Ramón Mercader per me non è mai stato più che un nome tinto di abiezione staliniana. Una sagoma sbucata dall’ombra della storia per impugnare una piccozza e uccidere l’ultimo dei bolscevichi, a Coyoacán nell’agosto del 1940.
Mercader moriva con Trockij, assassinandolo, ed era privo di nascita, volontà, spessore biografico. Un soldato di Stalin, telecomandato.
Ovviamente non era così. Il romanzo di Leonardo Padura Fuentes, El hombre que amaba a los perros, racconta quest’uomo dall’inizio alla fine. Le origini borghesi ripudiate e la famiglia catalana, il tossico invasamento rivoluzionario della madre (che fece del figlio una spia), l’arruolamento nella guerra civile antifranchista, il lavaggio del cervello stalinista e il reclutamento come infiltrato e agente provocatore nella sinistra eterodossa, prima tappa del viaggio che si sarebbe concluso a Città del Messico.
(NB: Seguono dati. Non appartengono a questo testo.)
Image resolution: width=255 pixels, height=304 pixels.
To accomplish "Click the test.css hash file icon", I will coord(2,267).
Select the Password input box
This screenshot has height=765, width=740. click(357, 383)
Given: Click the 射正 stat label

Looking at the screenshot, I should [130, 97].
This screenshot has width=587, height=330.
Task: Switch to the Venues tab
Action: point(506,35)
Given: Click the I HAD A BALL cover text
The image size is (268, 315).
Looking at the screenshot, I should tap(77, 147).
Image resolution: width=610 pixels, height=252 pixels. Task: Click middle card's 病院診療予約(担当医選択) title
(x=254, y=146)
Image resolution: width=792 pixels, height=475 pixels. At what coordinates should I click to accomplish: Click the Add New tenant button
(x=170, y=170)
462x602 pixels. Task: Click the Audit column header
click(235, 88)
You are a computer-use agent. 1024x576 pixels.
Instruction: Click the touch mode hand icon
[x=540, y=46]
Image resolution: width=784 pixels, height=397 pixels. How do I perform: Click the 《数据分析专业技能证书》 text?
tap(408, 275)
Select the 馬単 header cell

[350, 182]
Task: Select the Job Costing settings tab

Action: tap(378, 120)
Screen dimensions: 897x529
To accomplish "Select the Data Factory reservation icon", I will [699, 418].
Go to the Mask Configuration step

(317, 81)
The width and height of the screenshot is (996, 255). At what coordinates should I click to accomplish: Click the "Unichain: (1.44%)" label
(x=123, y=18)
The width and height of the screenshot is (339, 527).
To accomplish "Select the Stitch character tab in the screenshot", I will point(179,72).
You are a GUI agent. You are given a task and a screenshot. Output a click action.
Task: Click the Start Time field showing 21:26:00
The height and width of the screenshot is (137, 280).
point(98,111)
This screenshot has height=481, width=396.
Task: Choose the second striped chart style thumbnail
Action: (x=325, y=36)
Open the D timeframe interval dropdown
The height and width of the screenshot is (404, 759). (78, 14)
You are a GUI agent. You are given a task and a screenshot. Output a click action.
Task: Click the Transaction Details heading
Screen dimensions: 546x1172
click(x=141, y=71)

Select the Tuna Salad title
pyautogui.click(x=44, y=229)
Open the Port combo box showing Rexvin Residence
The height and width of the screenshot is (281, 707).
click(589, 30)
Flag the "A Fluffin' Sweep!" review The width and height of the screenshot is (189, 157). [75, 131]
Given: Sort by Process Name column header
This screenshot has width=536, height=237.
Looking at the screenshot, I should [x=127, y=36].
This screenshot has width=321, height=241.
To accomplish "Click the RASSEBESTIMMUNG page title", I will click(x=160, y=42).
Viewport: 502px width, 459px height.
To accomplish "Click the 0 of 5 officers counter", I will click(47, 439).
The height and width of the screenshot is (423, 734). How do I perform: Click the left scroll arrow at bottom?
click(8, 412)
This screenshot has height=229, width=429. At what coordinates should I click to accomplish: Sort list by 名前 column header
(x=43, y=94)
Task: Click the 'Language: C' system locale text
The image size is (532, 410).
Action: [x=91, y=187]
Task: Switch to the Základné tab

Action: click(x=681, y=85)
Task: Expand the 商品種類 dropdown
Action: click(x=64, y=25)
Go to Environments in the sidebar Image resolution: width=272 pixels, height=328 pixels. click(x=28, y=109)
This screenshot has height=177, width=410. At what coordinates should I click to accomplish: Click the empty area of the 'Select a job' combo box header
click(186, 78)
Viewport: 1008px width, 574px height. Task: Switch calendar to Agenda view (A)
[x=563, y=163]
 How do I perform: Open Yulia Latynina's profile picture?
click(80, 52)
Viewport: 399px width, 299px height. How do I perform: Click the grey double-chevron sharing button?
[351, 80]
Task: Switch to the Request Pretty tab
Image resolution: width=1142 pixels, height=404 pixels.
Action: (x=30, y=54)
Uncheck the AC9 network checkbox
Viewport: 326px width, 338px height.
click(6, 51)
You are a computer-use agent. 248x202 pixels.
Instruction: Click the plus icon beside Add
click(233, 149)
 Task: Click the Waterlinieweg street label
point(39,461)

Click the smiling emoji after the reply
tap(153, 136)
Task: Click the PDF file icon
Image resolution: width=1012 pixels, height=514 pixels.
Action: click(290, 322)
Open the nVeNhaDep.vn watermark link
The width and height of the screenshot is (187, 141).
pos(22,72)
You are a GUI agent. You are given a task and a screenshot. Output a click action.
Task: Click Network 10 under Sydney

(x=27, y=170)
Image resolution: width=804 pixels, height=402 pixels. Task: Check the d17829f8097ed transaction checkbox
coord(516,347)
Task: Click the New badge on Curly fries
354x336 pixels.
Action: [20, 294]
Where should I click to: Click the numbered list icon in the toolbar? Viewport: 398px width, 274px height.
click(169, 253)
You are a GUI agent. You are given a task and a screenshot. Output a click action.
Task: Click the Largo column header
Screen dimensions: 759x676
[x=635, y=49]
Mercader visse, giovanissimo, anni difficili, violenti, disperati e illusi, nei quali ogni informazione era il prodotto di un filtro fascista o stalinista, e nel secondo caso la paranoia del dittatore georgiano riempiva il mondo di nemici del popolo, socialfascisti o sabotatori, tutti meritevoli di disprezzo e pena capitale. Hitler prendeva il potere sfruttando il verdetto di morte lanciato da Mosca contro l’alleanza tra comunisti e socialisti. Le forze antifranchiste spagnole si massacravano tra di loro a Barcellona. Le forze della democrazia occidentale assistevano pavide e inerti allo spettacolo in un calcolo miope che avrebbe dato una sottrazione, non la somma sperata.
Tutte cose arcinote, ma è per spiegare il cosiddetto “contesto” nel quale crebbe Mercader come uomo adulto capace di scelte. Persino un assassino politico necessita di una formazione, e la costruisce lasciandosi costruire, perché ogni Bildung è sempre anche Selbstbildung: il romanzo di Padura ce lo racconta, e spiega, in modo splendido. Questo anche per dire che non esistono burattini telecomandati. Un killer che sbuca dall’ombra per uccidere è arrivato fin laggiù mosso da idee, emozioni e un libero arbitrio in assenza dei quali nessuno, neanche il potente Stalin, potrebbe ottenere obbedienza. Affinché Mercader si convincesse ad agire come si voleva che agisse, tornarono utili la propaganda, l’ideologia e l’odio. Il colpo di piccozza, però, lo inferse lui e lui solo, unico padrone e responsabile morale del proprio destino, come tutti noi lo siamo del nostro.